This is an automated email from the ASF dual-hosted git repository.

brycemecum pushed a commit to branch maint-19.0.1.1-r
in repository https://gitbox.apache.org/repos/asf/arrow.git

commit 453c1f4fdcca3b3b75ec158efcce5bb2c782fd72
Author: Jonathan Keane <[email protected]>
AuthorDate: Sat Apr 5 17:01:01 2025 -0500

    GH-45949: [R] Fix CRAN warnings for 19.0.1 about compiled code (#45951)
    
    This gets rid of `OBJECT`, `DATAPTR` has been replaced with `INTEGER()`, 
`REAL()`, etc. though strings are more complicated.

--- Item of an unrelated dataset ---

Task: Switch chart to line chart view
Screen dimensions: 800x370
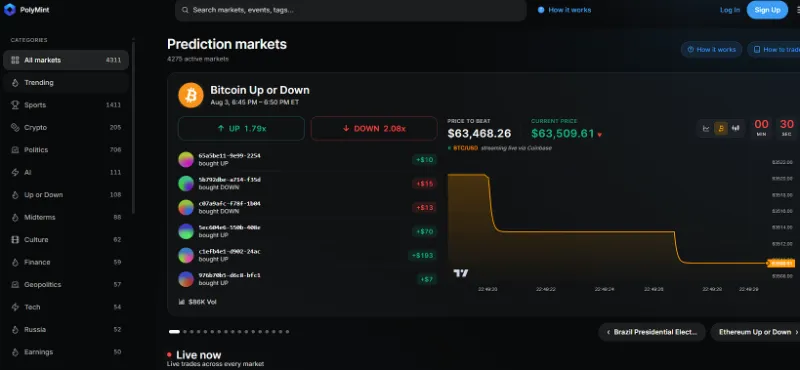Action: point(706,128)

I will fully admit that 
this C++ is stretching my comfort zone, so might include obviously wrong things!
    
    CI is currently failing, but I'm not totally sure yet if that means the 
code changes here are wrong or if maybe these allow us to have slightly 
different assumptions about materialization (see 
https://github.com/apache/arrow/pull/45951#discussion_r2019675135)
    
    I've also requested reviews broadly for folks I know have been around this 
code before, I appreciate any effort that y'all can spare 🙏
    
    * GitHub Issue: #45949
    
    Lead-authored-by: Jonathan Keane <[email protected]>
    Co-authored-by: Dewey Dunnington <[email protected]>
    Signed-off-by: Jonathan Keane <[email protected]>
---
 r/src/altrep.cpp               | 52 ++++++++++++++++++++++++++++--------------
 r/src/arrow_types.h            | 20 +++++++++++++++-
 r/src/r_to_arrow.cpp           | 12 +++++-----
 r/tests/testthat/test-altrep.R | 14 +++++-------
 4 files changed, 66 insertions(+), 32 deletions(-)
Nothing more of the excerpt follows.